Extract the entries that run from the line containing "Task: Click alert" through the line containing "Action: coord(325,393)", both of those lines included, and repeat them exactly. Omit the pictures from your answer.

• DATASET RECORDS
>>>

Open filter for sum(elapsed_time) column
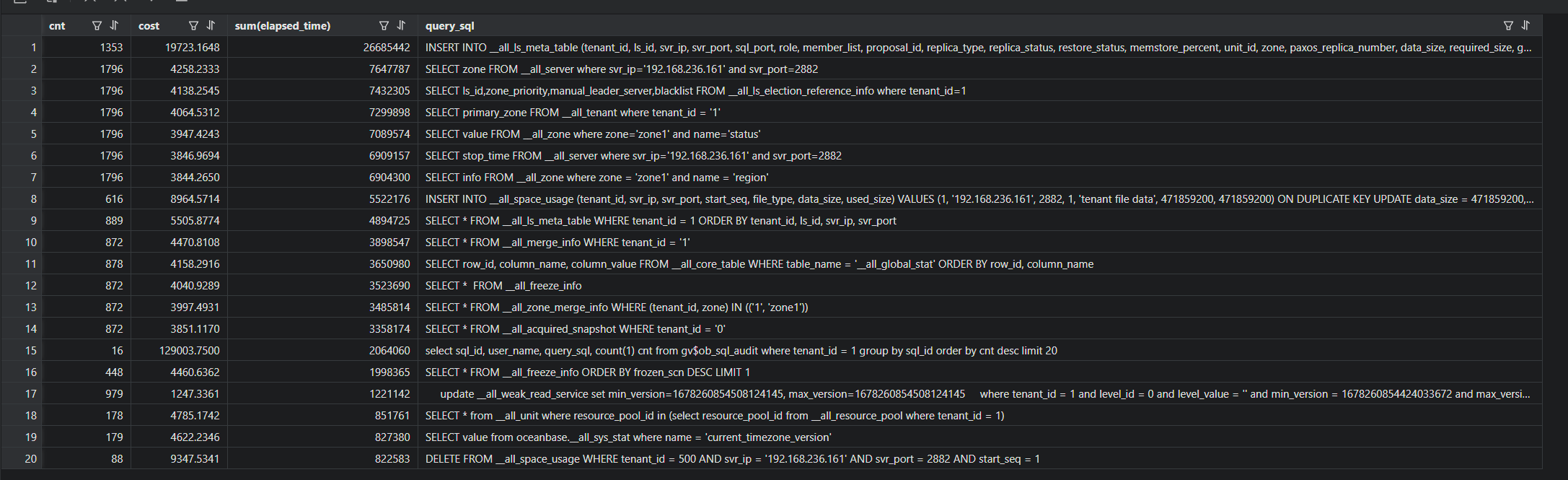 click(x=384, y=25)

<<<
>>>

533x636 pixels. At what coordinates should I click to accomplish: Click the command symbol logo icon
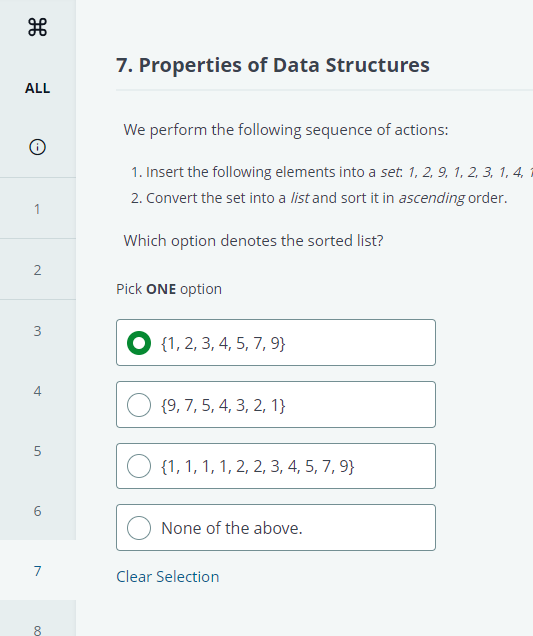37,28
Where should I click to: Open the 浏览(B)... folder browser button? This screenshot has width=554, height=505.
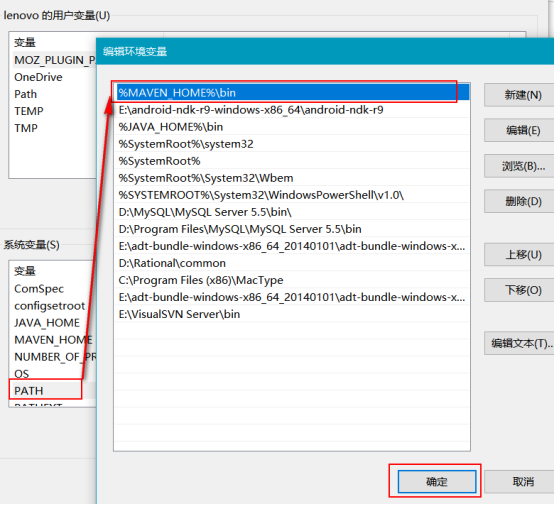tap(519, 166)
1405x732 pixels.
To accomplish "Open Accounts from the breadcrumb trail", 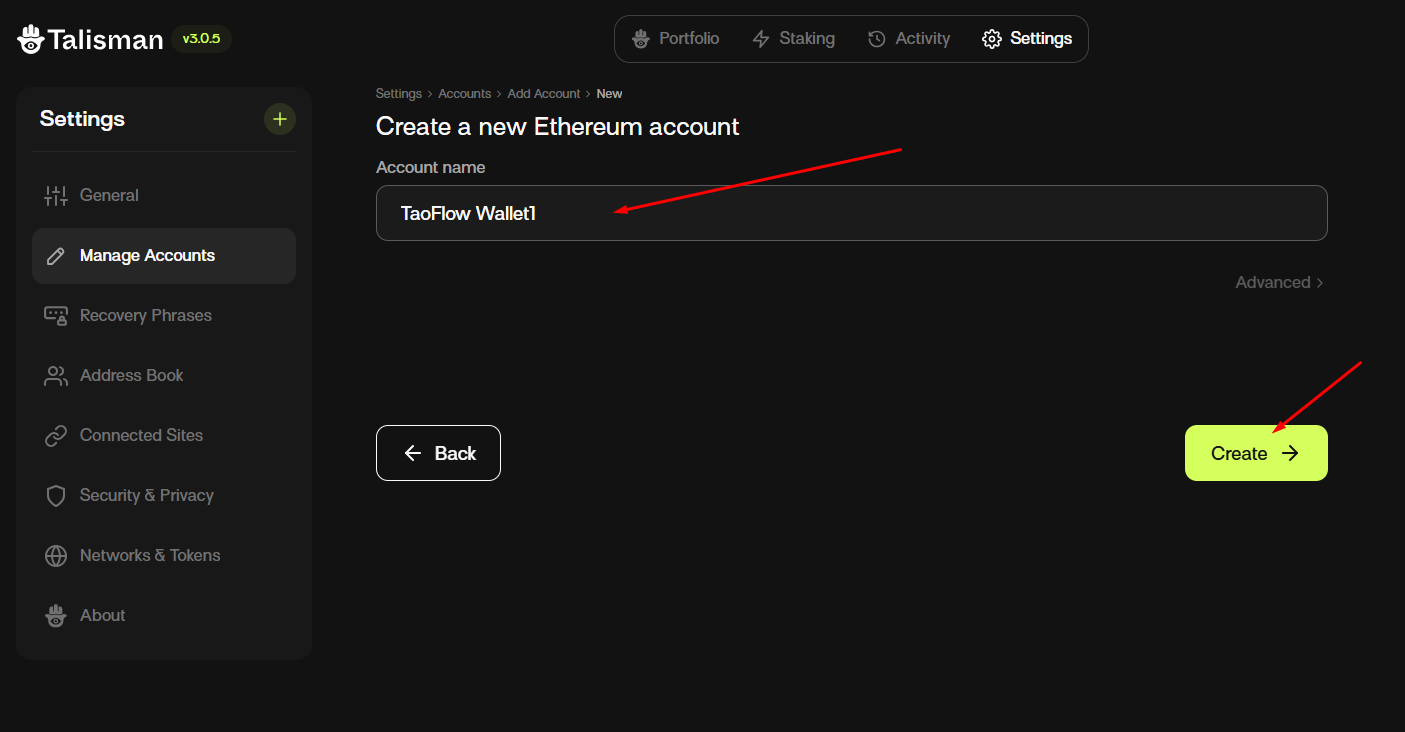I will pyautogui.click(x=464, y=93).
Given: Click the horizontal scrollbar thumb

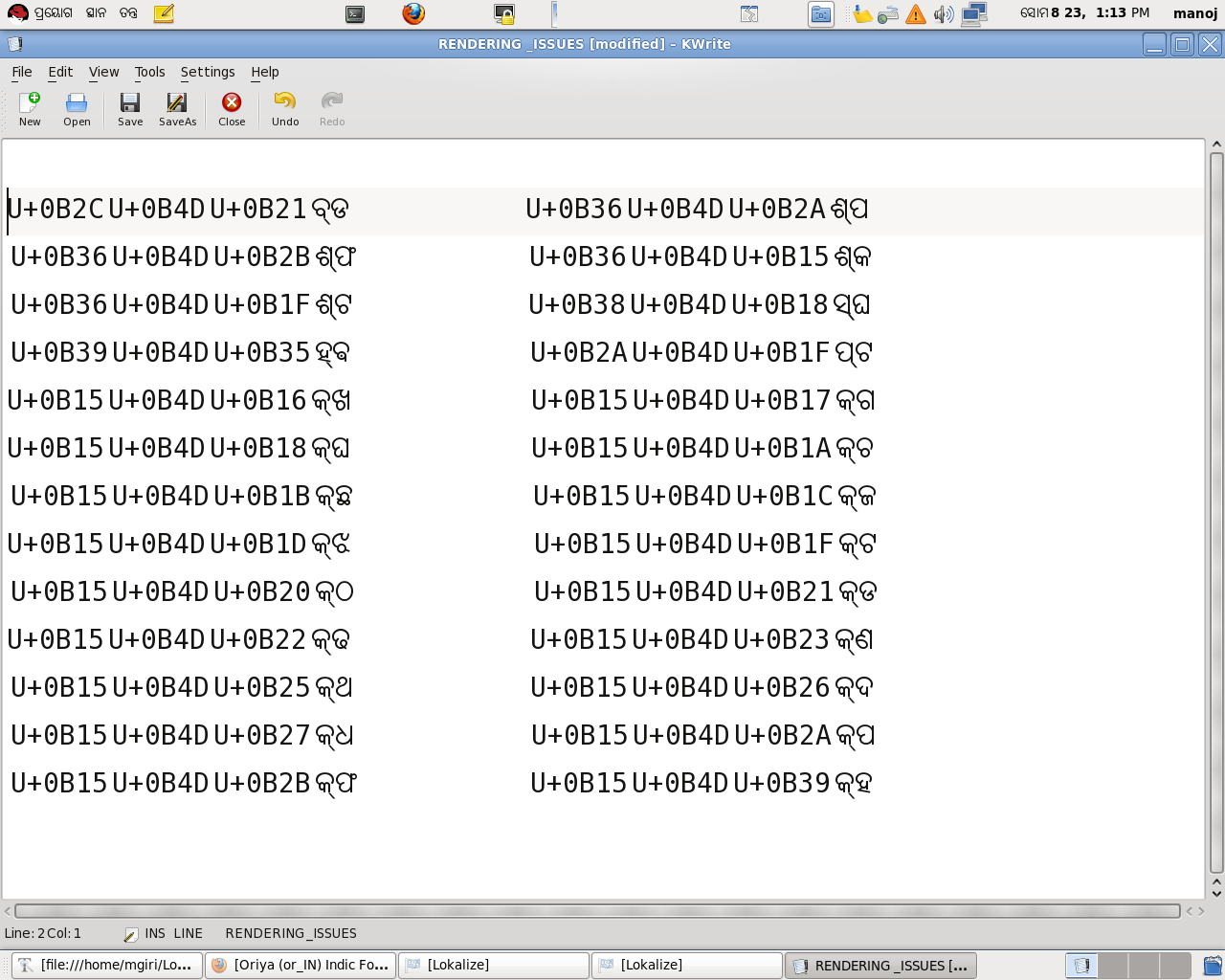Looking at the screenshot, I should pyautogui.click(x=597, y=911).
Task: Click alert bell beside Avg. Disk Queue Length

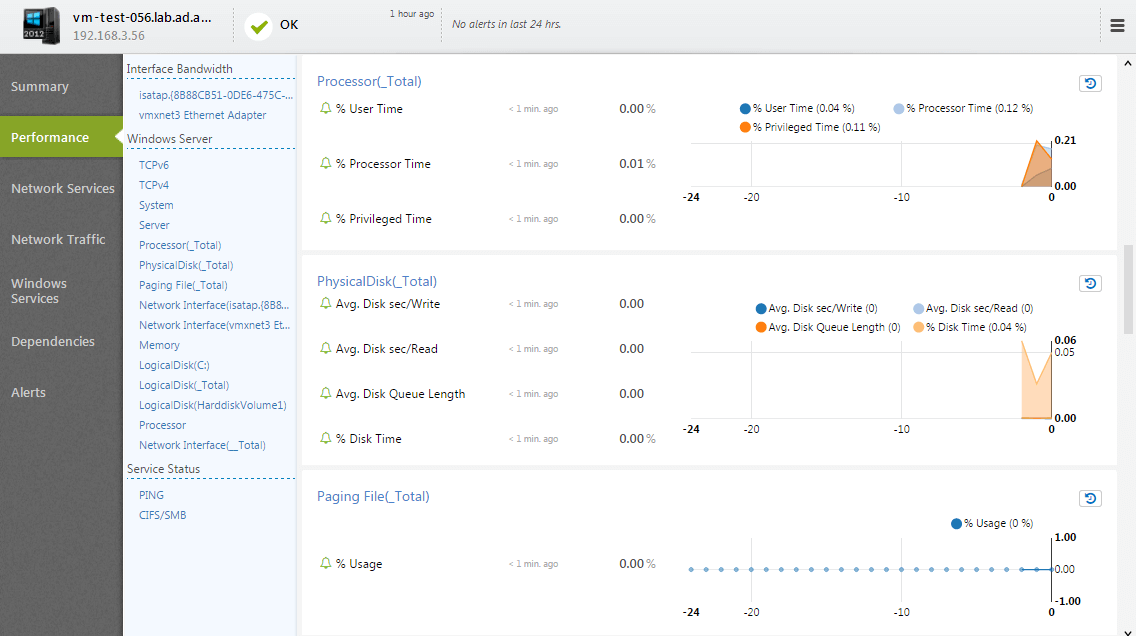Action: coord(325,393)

<<<

• EXERCISE RESULT
Task: Click alert bell beside Avg. Disk Queue Length

Action: coord(325,393)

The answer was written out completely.